On 6 June 2024, the IBER-Kotosaka B2 (English-track) seminar held a joint session with Yokogawa Electric Corporation at Yokogawa's own training facility. Our guests were Yokogawa's international executives, gathered from across the world, who were themselves working through a slate of topics set by Yokogawa's senior leadership as part of an internal leadership programme. A distinguished strategy and organisation scholar from the University of Oxford joined alongside them. In parallel, over the preceding two weeks, B2 students had been working on the same topics independently.
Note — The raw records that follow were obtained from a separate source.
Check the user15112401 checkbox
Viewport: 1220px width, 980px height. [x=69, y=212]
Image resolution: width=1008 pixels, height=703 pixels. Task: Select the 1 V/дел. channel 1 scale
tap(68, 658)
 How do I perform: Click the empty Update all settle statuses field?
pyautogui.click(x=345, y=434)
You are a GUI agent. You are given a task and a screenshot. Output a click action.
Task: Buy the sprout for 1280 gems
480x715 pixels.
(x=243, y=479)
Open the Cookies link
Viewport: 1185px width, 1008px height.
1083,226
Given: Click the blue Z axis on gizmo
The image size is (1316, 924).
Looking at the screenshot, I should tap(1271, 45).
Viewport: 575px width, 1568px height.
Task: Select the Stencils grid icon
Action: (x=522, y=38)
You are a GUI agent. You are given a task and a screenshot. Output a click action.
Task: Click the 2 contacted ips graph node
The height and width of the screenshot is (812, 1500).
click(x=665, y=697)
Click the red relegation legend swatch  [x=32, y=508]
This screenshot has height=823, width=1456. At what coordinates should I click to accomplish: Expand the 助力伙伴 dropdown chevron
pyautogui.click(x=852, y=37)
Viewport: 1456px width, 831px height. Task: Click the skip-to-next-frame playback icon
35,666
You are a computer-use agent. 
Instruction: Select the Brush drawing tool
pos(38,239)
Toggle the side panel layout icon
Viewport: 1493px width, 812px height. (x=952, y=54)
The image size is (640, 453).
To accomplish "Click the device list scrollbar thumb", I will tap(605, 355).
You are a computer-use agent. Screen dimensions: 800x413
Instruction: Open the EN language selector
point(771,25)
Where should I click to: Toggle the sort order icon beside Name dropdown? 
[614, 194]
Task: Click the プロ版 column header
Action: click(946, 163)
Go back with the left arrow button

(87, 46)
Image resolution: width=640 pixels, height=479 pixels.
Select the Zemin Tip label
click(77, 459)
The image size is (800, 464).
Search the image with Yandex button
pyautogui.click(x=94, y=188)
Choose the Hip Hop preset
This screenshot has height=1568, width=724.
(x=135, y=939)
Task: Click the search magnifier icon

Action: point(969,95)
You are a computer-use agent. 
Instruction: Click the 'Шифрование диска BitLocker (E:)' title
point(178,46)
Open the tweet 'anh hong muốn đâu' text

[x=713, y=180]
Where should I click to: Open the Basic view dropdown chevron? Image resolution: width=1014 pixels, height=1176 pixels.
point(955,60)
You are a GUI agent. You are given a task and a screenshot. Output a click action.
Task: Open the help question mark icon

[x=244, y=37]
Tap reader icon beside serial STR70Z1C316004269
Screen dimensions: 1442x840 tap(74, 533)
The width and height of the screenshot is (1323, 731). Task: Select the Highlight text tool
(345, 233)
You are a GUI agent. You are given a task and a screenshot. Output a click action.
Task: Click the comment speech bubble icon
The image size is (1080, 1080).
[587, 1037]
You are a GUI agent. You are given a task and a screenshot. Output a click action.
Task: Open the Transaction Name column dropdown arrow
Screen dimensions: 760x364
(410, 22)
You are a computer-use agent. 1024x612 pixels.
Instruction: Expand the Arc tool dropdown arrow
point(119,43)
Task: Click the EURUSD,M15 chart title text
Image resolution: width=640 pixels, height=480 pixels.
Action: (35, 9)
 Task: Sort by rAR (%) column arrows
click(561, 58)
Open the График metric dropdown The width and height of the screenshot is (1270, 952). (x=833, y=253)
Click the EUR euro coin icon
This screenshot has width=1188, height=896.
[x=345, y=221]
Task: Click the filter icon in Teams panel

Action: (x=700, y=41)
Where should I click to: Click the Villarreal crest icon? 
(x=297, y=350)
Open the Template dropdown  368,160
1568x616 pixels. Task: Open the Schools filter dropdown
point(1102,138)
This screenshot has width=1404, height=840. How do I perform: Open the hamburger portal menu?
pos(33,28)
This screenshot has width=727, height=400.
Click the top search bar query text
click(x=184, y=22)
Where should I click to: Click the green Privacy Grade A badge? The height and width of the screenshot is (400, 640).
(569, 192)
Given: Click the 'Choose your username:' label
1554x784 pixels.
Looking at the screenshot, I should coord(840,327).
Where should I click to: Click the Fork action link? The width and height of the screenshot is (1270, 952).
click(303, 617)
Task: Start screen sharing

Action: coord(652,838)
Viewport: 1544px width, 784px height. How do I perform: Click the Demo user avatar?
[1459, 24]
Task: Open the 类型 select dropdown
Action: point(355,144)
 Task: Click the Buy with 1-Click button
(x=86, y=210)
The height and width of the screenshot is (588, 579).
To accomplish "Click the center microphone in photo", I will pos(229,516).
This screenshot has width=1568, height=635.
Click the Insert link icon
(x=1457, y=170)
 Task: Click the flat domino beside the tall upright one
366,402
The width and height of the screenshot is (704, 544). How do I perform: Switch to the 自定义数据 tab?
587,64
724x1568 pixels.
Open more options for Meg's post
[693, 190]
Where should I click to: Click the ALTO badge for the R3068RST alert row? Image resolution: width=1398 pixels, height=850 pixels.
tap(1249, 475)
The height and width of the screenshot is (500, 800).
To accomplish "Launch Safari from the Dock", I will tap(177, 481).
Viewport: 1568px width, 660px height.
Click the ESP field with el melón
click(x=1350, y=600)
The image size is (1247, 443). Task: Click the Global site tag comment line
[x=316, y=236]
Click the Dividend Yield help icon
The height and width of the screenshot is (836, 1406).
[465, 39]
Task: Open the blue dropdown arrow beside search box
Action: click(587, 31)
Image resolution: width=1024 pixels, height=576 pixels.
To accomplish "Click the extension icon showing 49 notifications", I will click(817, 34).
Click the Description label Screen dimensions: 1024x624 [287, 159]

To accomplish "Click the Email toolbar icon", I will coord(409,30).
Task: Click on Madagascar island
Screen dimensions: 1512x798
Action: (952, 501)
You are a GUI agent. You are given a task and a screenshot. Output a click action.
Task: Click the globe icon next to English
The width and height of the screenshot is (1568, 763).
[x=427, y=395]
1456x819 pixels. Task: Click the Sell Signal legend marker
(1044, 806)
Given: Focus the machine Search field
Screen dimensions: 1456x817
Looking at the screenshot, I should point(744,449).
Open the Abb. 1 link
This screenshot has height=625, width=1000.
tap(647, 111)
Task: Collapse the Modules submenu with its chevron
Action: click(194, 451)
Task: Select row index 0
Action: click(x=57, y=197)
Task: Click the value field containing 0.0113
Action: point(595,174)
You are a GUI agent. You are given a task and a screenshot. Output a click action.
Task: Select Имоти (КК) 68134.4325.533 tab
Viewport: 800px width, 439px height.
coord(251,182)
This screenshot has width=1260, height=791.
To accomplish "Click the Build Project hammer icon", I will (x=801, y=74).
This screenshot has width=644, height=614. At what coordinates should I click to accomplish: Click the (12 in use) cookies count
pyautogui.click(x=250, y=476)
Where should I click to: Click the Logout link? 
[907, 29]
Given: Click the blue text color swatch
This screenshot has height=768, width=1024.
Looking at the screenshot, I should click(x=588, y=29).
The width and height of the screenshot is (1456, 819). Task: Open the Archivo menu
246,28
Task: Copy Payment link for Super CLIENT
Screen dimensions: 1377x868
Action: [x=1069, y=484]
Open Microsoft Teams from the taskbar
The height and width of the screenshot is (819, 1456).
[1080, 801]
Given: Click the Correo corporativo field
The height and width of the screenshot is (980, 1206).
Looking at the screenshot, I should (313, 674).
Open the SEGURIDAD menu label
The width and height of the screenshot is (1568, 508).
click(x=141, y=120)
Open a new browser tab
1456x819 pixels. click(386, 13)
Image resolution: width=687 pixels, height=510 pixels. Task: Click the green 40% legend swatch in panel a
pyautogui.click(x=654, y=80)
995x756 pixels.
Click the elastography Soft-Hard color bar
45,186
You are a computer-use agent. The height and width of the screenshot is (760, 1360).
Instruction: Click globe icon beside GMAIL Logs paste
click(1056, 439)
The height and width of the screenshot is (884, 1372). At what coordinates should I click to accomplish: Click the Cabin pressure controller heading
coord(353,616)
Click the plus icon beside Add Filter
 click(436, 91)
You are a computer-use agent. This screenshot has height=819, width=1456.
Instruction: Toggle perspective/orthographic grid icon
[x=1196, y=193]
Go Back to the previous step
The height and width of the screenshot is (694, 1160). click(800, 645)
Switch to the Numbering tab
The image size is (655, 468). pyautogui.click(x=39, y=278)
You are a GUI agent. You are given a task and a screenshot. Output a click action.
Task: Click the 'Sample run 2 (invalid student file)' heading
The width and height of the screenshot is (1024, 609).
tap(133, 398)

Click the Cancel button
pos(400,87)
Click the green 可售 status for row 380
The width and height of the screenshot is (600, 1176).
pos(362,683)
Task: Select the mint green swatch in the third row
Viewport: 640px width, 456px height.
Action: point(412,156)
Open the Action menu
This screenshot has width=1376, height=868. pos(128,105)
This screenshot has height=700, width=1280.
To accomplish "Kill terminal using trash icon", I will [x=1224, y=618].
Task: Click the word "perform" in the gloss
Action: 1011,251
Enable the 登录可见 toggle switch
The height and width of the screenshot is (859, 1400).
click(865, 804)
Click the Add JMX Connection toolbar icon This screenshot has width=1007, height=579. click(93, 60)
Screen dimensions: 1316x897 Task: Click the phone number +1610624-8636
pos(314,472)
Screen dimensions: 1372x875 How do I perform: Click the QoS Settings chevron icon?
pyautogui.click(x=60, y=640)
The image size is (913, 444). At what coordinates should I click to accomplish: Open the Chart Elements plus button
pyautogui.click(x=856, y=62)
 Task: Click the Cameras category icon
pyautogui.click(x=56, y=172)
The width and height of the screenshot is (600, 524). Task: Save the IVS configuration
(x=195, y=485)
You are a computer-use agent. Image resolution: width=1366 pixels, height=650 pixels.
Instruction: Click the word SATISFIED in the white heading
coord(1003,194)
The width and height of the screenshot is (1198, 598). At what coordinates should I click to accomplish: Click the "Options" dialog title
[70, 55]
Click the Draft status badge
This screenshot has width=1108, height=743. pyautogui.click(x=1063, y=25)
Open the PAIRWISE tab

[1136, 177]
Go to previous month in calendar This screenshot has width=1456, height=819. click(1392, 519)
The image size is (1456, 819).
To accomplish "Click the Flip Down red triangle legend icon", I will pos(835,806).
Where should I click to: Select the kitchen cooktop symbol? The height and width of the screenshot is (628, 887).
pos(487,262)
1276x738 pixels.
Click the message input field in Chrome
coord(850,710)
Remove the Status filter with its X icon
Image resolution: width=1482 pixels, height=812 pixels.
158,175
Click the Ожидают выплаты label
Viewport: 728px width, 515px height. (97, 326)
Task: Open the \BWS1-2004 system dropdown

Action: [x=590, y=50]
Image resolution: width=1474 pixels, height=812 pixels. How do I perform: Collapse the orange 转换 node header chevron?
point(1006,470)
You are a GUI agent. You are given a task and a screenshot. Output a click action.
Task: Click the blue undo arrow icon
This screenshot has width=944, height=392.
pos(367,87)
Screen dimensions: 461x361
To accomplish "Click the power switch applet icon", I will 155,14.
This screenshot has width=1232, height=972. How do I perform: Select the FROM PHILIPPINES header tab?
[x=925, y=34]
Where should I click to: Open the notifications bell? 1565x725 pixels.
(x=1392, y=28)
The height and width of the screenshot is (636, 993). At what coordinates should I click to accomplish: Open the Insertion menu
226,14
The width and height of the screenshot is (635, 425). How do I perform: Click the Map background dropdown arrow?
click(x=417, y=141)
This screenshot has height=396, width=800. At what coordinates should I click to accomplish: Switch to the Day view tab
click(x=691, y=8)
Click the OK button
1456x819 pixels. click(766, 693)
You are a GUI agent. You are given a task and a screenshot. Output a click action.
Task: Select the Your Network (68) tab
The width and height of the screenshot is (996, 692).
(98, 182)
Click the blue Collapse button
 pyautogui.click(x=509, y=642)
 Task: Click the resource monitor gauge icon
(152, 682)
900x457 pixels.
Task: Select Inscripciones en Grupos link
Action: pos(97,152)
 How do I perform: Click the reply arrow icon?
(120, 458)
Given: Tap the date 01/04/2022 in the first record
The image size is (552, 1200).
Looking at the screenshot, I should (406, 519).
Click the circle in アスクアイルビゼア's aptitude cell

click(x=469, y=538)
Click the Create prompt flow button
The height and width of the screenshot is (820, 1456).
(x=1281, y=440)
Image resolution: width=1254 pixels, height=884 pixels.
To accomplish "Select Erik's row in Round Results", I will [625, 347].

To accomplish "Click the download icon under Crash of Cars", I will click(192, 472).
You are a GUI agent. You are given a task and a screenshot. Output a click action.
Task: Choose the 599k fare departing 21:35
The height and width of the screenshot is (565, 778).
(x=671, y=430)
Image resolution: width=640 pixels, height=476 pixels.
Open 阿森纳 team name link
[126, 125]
The day itself was built around a simple question: what happens when two groups wrestling with the same problem — one from inside the company, one from outside — come together and compare their answers?

Yokogawa executives and IBER-Kotosaka B2 seminar — group photo outside the Yokogawa training facility
At the Yokogawa training facility — international executives, B2 students, and visiting faculty together.

Parallel tracks, shared topic

In a typical B2 joint session, only one side is in active preparation before the day itself: the partner company brings the brief, the students work through it for two to three weeks, a seminar-internal interim critique drives a second pass, and then the day is a full two-way debate between teams and the executives who own the question. What was distinctive about this Yokogawa edition was that both sides were in active preparation at the same time. Yokogawa's executives were working through the topics as part of their internal leadership programme; B2 was doing a two-week intensive on the same topics. When the day arrived, the room was divided neither by seniority nor by role, but by where each participant was standing when they looked at the problem.

Why the format worked

The result was a session in which both sides were pushed hard. Students were challenged by the operational weight the executives brought to their framing — the weight of having made decisions at that scale. The executives, in turn, were challenged by how freely the students were willing to ask basic questions that insiders tend, over time, to stop articulating out loud. Having the Oxford scholar in the room sharpened the exchange in both directions, and several of the day's sharpest questions came from each side.

About Yokogawa

Yokogawa Electric Corporation is a Japanese industrial-automation, test-and-measurement, and software company, founded in 1915 and headquartered in Musashino, Tokyo. It operates in more than 60 countries and supplies control systems and measurement technology to the energy, chemicals, and manufacturing industries worldwide. A long-term engineering culture and a global business footprint make Yokogawa a natural match for a session that wanted to test student strategy work against an operating reality spanning continents.